Williams is the son of Polk County pioneers James J. and Alice Williams, who arrived in the Oregon in 1845, according to a 1932 article archived at the Polk County Museum. Walter Williams was born in 1873 in a home 2 miles south of Airlie, but his family soon moved to Dallas when his father was elected Polk County sheriff.

Walter Williams married Miss Pauline Frances Gaynor in 1900. Williams formed a confectionery business with C.A. Dunn in 1899. In 1907, he began working for Dallas National Bank, and a year later established Falls City Bank with his brother Ralph.
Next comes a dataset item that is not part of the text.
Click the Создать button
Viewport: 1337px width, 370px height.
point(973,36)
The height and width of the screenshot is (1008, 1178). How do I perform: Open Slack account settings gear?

Two years later, he returned to Dallas National Bank and stayed on as cashier until the bank was purchased by the Dallas City Bank in 1934. He retired after the sale.

Woods’ house on Court Street in Dallas was built in 1912, so much of what he found in the biscuit box predates construction, which only adds to the mystery of how it got there. On that point, Woods can only speculate. He’s learned since finding the box that the family owned several properties in the area.

He said the Polk County Historical Society has been more than helpful in finding information about the family.

“I almost think it’s like a kid’s treasures, because some of this stuff is like what a kid would stash away,” Woods said. “Like a ton of skeleton keys and little knick-knacks.”

Williams and Dunn were Oregonian newspaper dealers, and Woods said one of the more interesting finds is a ledger of subscribers.

“This is cool because the Oregonian index, which I’m guessing is their subscriber list to the Oregonian newspaper,” he said. “There’s a lot of classic Dallas names. I posted a couple (on Facebook), like Hayter and Dalton.”

Woods said his detective work, with the assistance of the Polk County Museum, has been fun and fascinating.

“They were pretty successful. There’s a whole thing about them going to Egypt and taking a tour of the world for three months,” he said. “Stuff that people wouldn’t write an article about now.”

For now, Woods said he’s going to keep the contents together.

“I’ve had a few people ask me about buying a few things. I will probably keep it at the house for now,” he said. “It’s way too cool to piece out and sell, because nothing is really valuable by itself. It’s more of the historical factor. I would much rather keep it all together.”